À suivre le récit d’Alexandre ! Bonne lecture !
Triste Lune
Le parquet craquait à chaque pas ou lorsque la tempête grondait tout autour de la maison. A l’étage, seule la luminosité de la lune provenant de l’escalier du grenier perturbait la nuit noire au milieu de la pièce.

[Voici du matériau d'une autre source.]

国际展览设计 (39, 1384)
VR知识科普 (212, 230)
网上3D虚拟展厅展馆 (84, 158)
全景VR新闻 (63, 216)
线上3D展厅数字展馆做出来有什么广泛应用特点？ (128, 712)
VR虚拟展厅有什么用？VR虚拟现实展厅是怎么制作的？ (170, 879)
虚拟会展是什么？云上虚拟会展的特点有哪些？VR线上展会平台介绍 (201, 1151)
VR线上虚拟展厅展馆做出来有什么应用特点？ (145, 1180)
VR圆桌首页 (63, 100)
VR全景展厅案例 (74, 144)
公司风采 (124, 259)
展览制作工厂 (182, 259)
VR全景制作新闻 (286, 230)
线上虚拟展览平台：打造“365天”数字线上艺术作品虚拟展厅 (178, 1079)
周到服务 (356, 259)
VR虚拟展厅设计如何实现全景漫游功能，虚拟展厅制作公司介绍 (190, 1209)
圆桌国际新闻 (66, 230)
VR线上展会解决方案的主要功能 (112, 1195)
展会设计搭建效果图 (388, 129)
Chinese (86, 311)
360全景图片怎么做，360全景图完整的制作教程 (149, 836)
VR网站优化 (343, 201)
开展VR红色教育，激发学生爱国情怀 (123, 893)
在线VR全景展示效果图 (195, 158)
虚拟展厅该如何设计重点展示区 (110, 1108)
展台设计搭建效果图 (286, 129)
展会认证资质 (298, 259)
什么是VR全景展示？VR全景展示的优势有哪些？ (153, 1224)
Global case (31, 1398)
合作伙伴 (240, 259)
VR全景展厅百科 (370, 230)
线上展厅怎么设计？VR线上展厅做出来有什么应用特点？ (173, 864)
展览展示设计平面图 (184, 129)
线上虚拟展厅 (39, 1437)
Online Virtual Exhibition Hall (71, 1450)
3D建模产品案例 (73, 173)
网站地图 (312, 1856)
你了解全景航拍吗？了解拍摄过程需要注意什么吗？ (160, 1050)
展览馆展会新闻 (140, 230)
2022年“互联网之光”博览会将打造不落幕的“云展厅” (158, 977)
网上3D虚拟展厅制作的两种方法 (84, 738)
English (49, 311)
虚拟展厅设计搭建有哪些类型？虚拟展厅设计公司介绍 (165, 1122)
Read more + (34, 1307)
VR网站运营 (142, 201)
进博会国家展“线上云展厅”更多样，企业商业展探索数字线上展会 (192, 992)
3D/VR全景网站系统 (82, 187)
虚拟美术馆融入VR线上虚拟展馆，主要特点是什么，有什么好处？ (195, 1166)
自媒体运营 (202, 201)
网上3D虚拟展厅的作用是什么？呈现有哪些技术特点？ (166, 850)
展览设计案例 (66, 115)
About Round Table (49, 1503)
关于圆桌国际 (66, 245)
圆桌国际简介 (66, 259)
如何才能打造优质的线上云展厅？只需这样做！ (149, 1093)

Une porte blanche indiquait l’entrée de ma chambre qu’il m’était autorisée de franchir qu’avec des patinettes. La coiffeuse en bois et en marbre se tenait à gauche de l’entrée ; une photo en noir et blanc, toute cornée aux angles, était glissée entre le cadre et le miroir. Une chaufferette au fond du lit m’attendait.
Ce soir-là, la tempête s’engouffrait par tous les interstices de la maison. L’œil de verre éclairé par la lune au-dessus de la porte me regardait. Je suffoquais sous les draps en coton lorsqu’une main attrapa ma cheville, tandis que l’autre tâtonnait comme pour vérifier ma présence. A peine avais-je entamé une prière que mon drap glissa sur mon visage.
– Ça va ? Tu n’as pas trop peur ? me demandait ma grand-mère, munie de sa lampe torche.
Rassuré, je finissais le verre d’eau que ma grand-mère avait pris soin de m’apporter. La chaleur accumulée sous les draps m’avait quelque peu asséché la bouche.
Au petit matin, mes volets encore fermés, je m’étonnais que mon grand-père ne vienne les ouvrir comme à son habitude. En posant pied à terre, je remarquais que le parquet ne grinçait plus et qu’en ouvrant la porte de ma chambre, l’odeur du café était absente. Je descendais alors seul les escaliers, trouvant en bas mon grand-père qui refermait doucement la porte de la maison. Mamie s’en était allée.